◆ **REQUIRED WORK**
Looking through the listing, how many of its lines hold the word "link"? Answer with only the number.

◆ **INPUT DATA**
§ §
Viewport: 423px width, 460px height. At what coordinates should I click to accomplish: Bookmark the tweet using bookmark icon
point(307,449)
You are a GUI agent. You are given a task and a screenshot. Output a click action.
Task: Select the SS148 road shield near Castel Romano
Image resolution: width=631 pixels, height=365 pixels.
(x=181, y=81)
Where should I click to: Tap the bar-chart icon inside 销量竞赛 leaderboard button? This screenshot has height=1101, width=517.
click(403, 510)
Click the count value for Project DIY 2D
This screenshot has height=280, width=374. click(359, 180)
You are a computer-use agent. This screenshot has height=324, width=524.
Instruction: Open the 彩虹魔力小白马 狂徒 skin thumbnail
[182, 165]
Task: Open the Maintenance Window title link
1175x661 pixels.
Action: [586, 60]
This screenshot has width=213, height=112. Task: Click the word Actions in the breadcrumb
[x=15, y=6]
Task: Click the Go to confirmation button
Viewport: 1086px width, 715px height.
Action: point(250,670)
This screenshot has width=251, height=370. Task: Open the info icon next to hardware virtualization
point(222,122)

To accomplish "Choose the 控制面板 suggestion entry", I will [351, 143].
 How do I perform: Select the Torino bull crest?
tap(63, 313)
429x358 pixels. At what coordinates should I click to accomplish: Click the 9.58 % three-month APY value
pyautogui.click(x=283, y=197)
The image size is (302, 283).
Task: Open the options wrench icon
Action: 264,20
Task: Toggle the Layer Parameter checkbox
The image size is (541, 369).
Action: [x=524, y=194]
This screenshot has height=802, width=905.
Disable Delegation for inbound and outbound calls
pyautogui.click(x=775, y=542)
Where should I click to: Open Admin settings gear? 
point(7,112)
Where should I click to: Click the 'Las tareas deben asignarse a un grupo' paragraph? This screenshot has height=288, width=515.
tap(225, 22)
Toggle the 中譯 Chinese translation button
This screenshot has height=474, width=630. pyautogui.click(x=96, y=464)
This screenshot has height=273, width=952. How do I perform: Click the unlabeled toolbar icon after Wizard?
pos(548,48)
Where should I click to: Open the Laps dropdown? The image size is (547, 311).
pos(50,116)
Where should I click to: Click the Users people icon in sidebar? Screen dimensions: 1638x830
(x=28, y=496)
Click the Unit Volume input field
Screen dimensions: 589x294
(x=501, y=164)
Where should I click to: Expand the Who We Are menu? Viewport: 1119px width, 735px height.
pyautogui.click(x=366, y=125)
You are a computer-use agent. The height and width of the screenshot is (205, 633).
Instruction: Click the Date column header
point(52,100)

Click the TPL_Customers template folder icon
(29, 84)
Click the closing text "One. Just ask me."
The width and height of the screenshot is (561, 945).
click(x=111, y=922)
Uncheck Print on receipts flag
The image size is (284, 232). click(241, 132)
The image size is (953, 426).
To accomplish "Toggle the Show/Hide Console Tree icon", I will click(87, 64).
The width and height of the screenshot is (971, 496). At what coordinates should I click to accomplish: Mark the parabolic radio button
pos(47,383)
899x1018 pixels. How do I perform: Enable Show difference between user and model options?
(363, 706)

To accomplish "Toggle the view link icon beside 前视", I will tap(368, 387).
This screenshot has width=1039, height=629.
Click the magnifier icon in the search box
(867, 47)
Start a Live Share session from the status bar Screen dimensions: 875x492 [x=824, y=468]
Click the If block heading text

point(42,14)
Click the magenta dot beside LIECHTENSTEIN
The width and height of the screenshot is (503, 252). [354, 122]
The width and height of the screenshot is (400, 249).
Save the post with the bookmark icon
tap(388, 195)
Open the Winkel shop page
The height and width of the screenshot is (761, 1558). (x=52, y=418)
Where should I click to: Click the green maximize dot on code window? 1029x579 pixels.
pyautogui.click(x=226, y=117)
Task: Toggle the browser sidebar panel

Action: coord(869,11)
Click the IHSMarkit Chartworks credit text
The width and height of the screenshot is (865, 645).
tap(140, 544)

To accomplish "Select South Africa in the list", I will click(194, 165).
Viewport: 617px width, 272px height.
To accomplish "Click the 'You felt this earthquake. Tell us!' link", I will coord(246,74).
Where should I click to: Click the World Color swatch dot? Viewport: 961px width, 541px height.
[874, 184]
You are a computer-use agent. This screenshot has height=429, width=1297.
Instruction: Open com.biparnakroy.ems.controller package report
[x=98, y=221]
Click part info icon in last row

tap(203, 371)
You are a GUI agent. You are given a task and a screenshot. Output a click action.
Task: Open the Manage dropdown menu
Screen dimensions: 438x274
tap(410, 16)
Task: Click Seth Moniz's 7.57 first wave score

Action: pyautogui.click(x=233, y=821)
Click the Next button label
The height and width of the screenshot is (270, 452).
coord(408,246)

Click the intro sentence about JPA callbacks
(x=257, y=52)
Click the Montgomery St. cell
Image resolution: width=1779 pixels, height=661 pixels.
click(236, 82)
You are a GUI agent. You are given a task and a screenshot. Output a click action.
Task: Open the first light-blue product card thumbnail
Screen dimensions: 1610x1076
§ §
◆ **WRITTEN SOLUTION**
3